Scalable I/O Systems

I/O is a critical component of large scale computer systems. These systems run databases,web-servers and commerce servers. Current I/O systems suffer from a lack of scalability, availability and manageability (SAM). Ideally, these systems should scale to 100's of terabytes of capacity and support 1000's of simultaneous users. The I/O system must also provide 24x7 availability. In addition, the system should allow the administrator to accept reduced availability in exchange for increased capacity or performance. Finally, large scale I/O systems must be tractable to operate. This project works towards the goal of providing an I/O sub-system from the SAM perspective. For example, one should be able to create a 24x7 multi-terabyte storage sub-system which is manageable by a part time system administrator. The system should survive multiple disk failures before losing any data. If the system were really good, it might even order the disks on-line to help reconstruct itself.

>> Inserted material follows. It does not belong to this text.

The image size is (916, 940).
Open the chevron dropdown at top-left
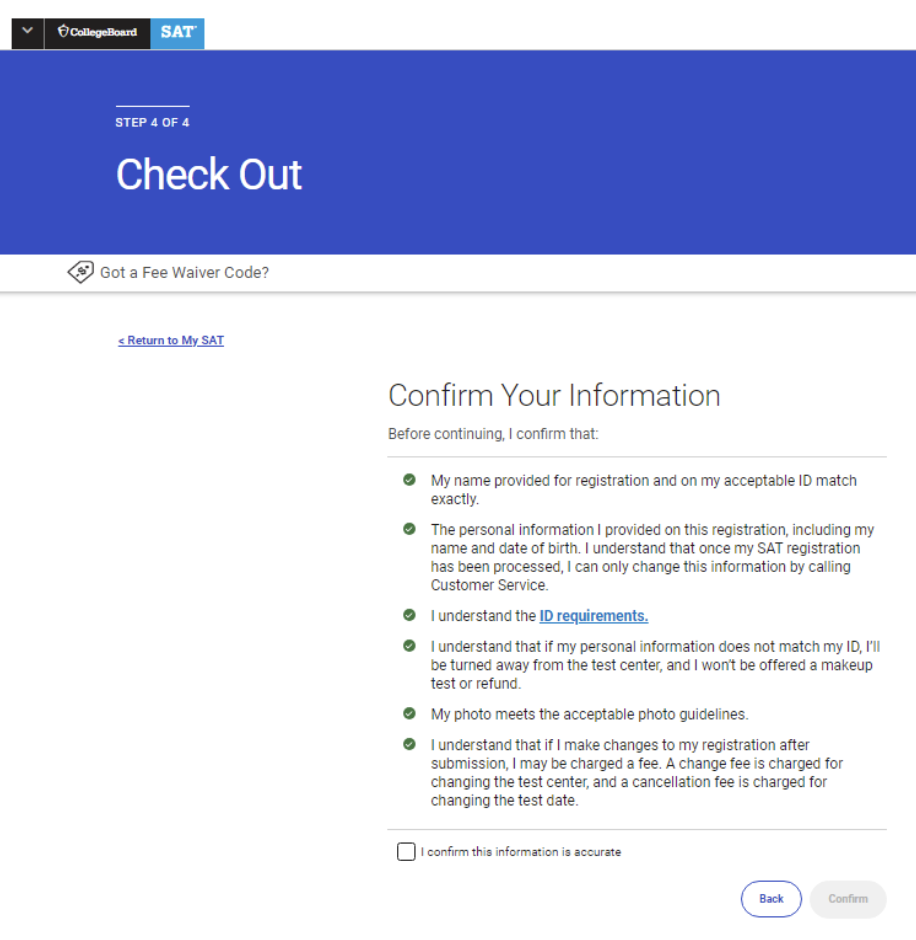[x=26, y=32]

Figure 1: Scalable I/O system model.

The figure shows the model used for a scalable I/O system. An fast interconnect fabric, such as Myrinet or Giganet, is used to connect I/O devices to the main computer. I/O processors in the system provide the main OS with a logical devices; these logical devices have better performance and availability properties than real devices. For example, an I/O processor might abstract a logical block device using a RAID scheme to provide better availability. Likewise, a logical network device might use striping to provide better bandwidth an better tolerate link failures.



Figure 1 shows a model of a typical computer system At the "top" of the system are the processors and memory system. Powerful technical and non-technical forces will keep the CPU and memory systems locked together into high-speed, but proprietary, interconnects. I/O devices, on the other hand, are at the "bottom" of the machine; they must survive behind stable, and thus slower, hardware and software interfaces over long periods of time. The goal of this project is to extend the bottom of the machine, the I/O device space.

At the core of this project are remote devices. A remote device is a device accessed over a scalable network such a Myrinet or GigaNet. These networks present an interesting fabric for use in a scalable I/O system. They can scale to 100's of nodes and have performance properties in the range of most I/O devices. Thus, they will make a close to ideal fabric to build a SAM type of I/O subsystem. The first step in constructing a SAM I/O system is thus even accessing the device over a SAN.

An idea for a prototype scalable I/O system is to use a full-blown computer to emulate a device. A fast messing layer, such as Via or GM, could be used as the as a the transport . The basic method to create remote devices would be to create a special device driver in kernel. that would translate kernel calls into messages to the remote device, as well as operate in the reverse path.

Class Projects

Disk: Create an abstract block device driver to translate block driver calls to messages to a disk device. The remote disk device should be a process running on another computer. Compare the performance of your remote device to a real disk.

Network: Hack network drivers to translate kernel driver calls into the driver to your remote network device. Compare the performance of the remote network device to your network device.

Build a (sort of) scalable router using the Solaris IP stacks and many (10?) remote devices. How many packets per second can you scale the router to? The reason to use Solaris is that the Solaris kernel supports a higher degree of parallelism than either Linux or NT.

Graphics: This one is a bit more challenging. Could you create a remote graphics devices by altering an X-server and mapping the remote framebuffer memory into a VIA memory map? Would it be more appropriate to just send X requests to the remote device directly?



Follow on projects once the above basic infrastructure is working:

Autoconfiguration

When the device is first plugged into the system, have the system configure the device into the kernel automatically. How would the device announce itself? How will the system configure it, and how will it de-configure it on removal?

Error Recovery

Implement a simple chained declusting or mirroring scheme where the abstract driver uses at least 2 remote devices and can recover in case one fails. How might you add devices into the system to achieve better availability characteristics?

Data Splicing

Does your architecture allow short cuts? E.g. Could X-windows data be sent directly from the network to graphics device? Could you modify the read/write interface to allow shortcutting? What about disk to disk device shortcutting?. Certainly that might be useful for copying. How might you also specify a computation in the path of the shortcut?

Caching

Develop a cache control interface between the application and your remote device. How could a web or NFS server take advantage of of a network-device in the network interface? For example, a web server might command the network device to automatically return a popular page, thereby avoiding a full path of the request through the OS. What would the caching interface look like? What about a disk cache interface?